The Trojan football team will lose thirty scholarships over the next three years (which is far more important than the vacated wins) and can only sign a maximum of 15 players per season and have a roster of 75 players, ten fewer than the current FBS maximum. USC is also on a two year postseason ban. Seniors on the current team are also being allowed to transfer to other schools and play right away.
The BCS will now have to meet to decide whether or not the Trojans will be stripped of their 2004 BCS National Championship. The executive director of the BCS does not know how soon the decision will occur but we should expect it “sooner, rather than later.” My organization, the FWAA, has already taken away the Grantland Rice Trophy it awards annually the national champion. The AP is not going to take away the title it awarded to USC.

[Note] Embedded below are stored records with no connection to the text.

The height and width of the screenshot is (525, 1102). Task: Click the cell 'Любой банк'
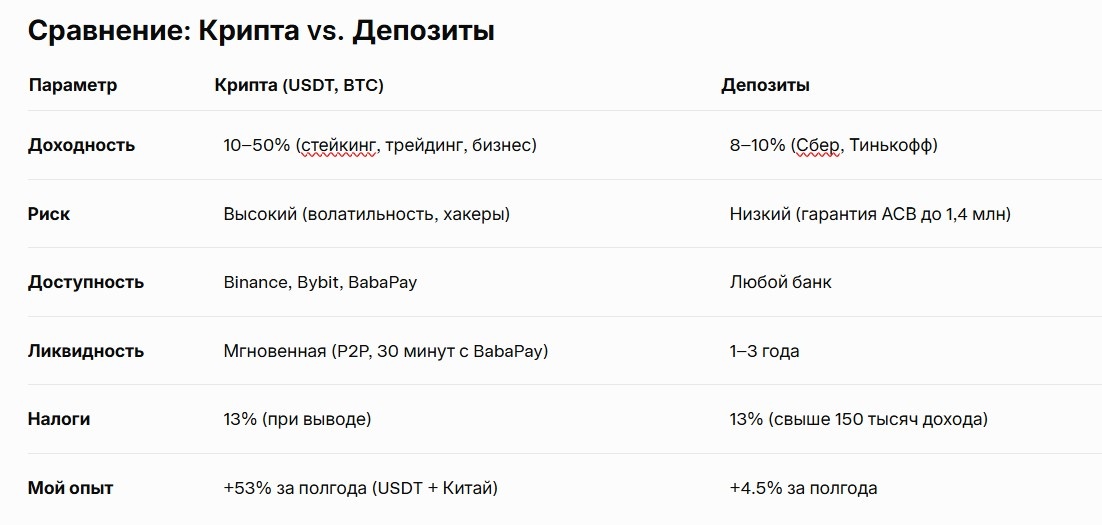[x=781, y=283]
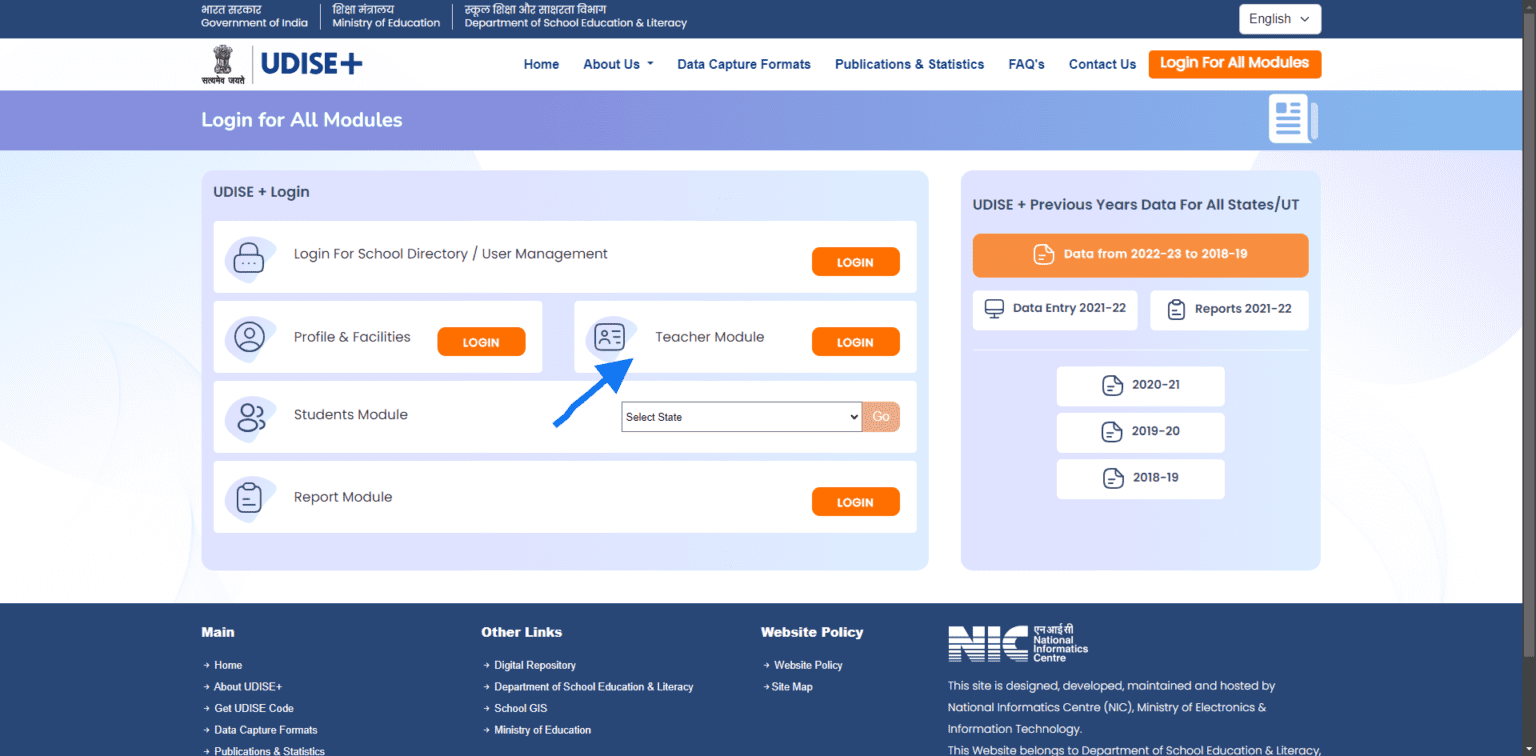Click the Students Module people icon
The width and height of the screenshot is (1536, 756).
(x=250, y=417)
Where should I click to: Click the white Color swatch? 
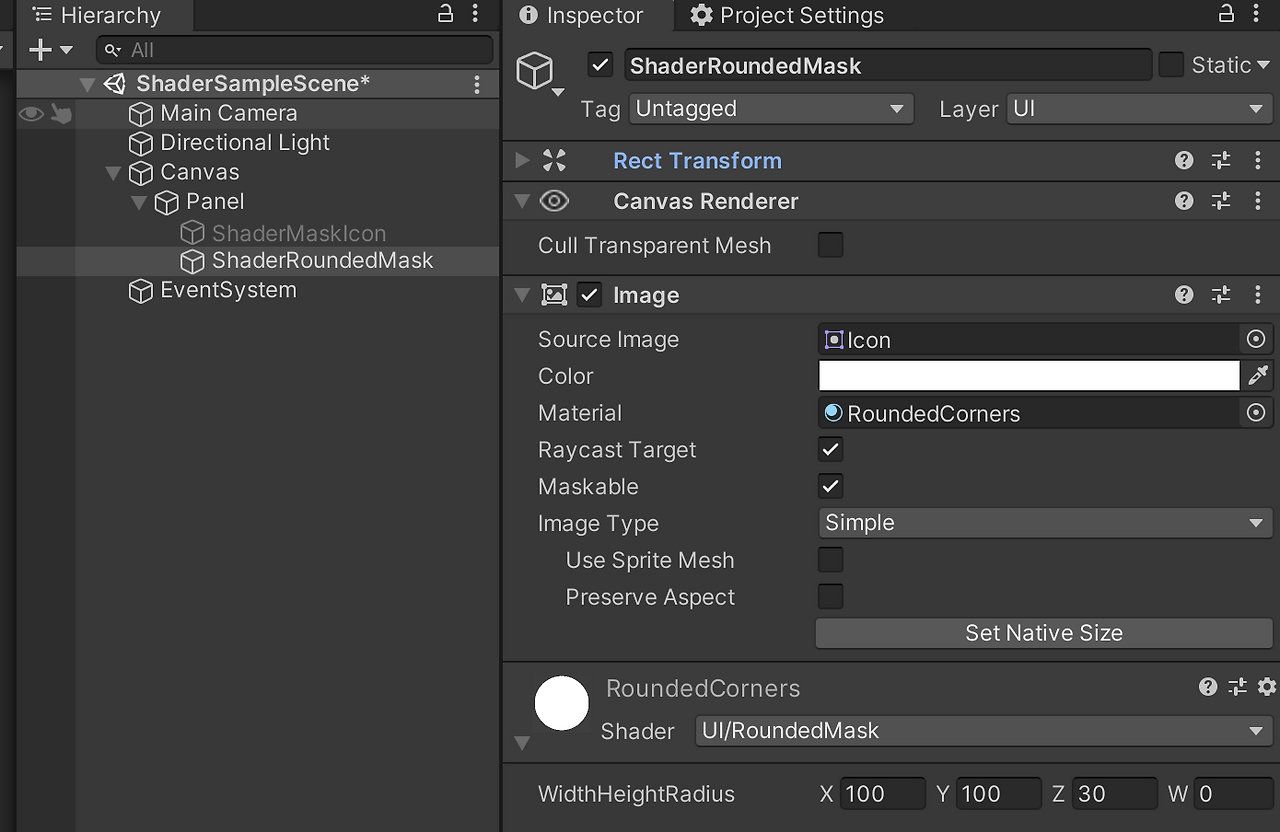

Is it fair to penalize players who had nothing to do with the situation at USC that drew the sanctions? I keep saying players and not student-athletes because a scholarship reduction penalizes educational opportunities. But what about fining the school or making the institution return monies received during the time period ineligible players were used? At all but 14 schools with athletic departments which turn a profit, that money would come from the schools budget, hurting the general student population.
I wish decisions from the NCAA like this one help to push the FBS toward independence from the NCAA.